The clinical trial is being conducted at approximately 70 sites in the United States and includes four doses of plecanatide (0.3mg, 1.0mg, 3.0mg, 9.0mg) plus a placebo arm, taken once daily over a period of 12 weeks. The primary endpoint is change from baseline in the mean number of complete spontaneous bowel movement (CSBM) over the 12 week treatment period. The first patient was dosed on December 27, 2012 and Synergy anticipates reporting topline data in the beginning of the second quarter of 2014.

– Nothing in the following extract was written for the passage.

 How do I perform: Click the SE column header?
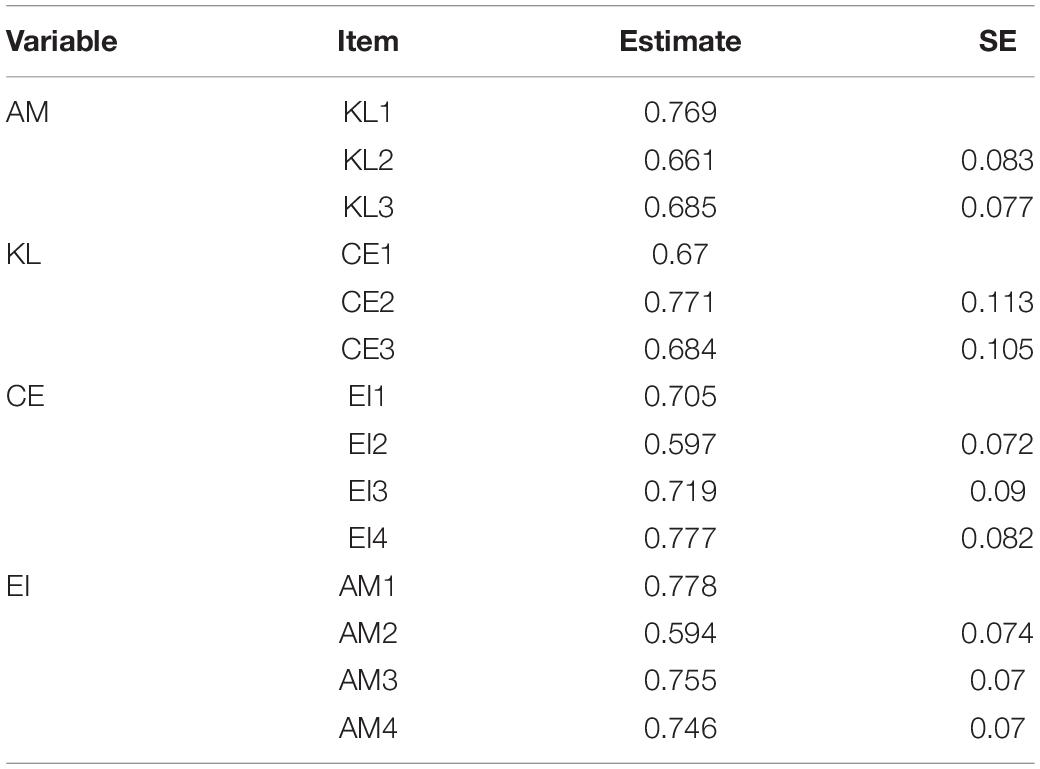pyautogui.click(x=997, y=41)
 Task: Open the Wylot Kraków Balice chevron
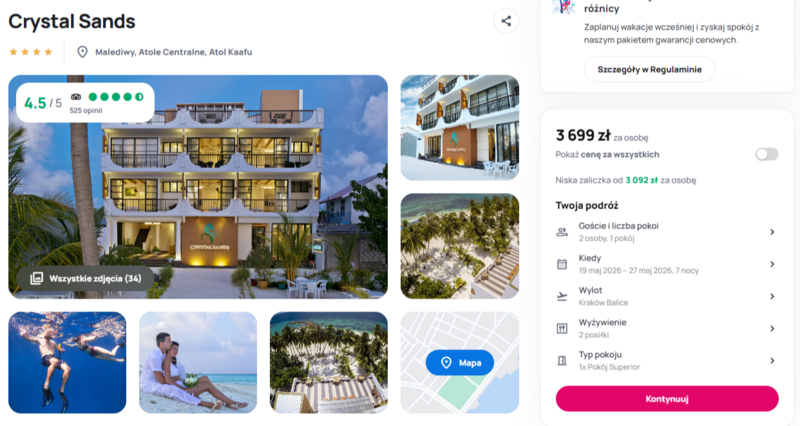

Plecanatide is Synergy’s lead guanylate cyclase-C (GC-C) agonist in development to treat patients with chronic idiopathic constipation (CIC) and irritable bowel syndrome with constipation (IBS-C). Plecanatide is a 16-amino-acid analog of the human gastrointestinal (GI) hormone, uroguanylin, a natural agonist for the intestinal GC-C receptor. Orally administered plecanatide mimics uroguanylin’s functions by binding to and activating the GC-C receptor to stimulate fluid secretion and transit required for normal digestion. Synergy has successfully completed a phase IIb trial of plecanatide with CIC patients and is currently enrolling patients into its pivotal phase III CIC programme.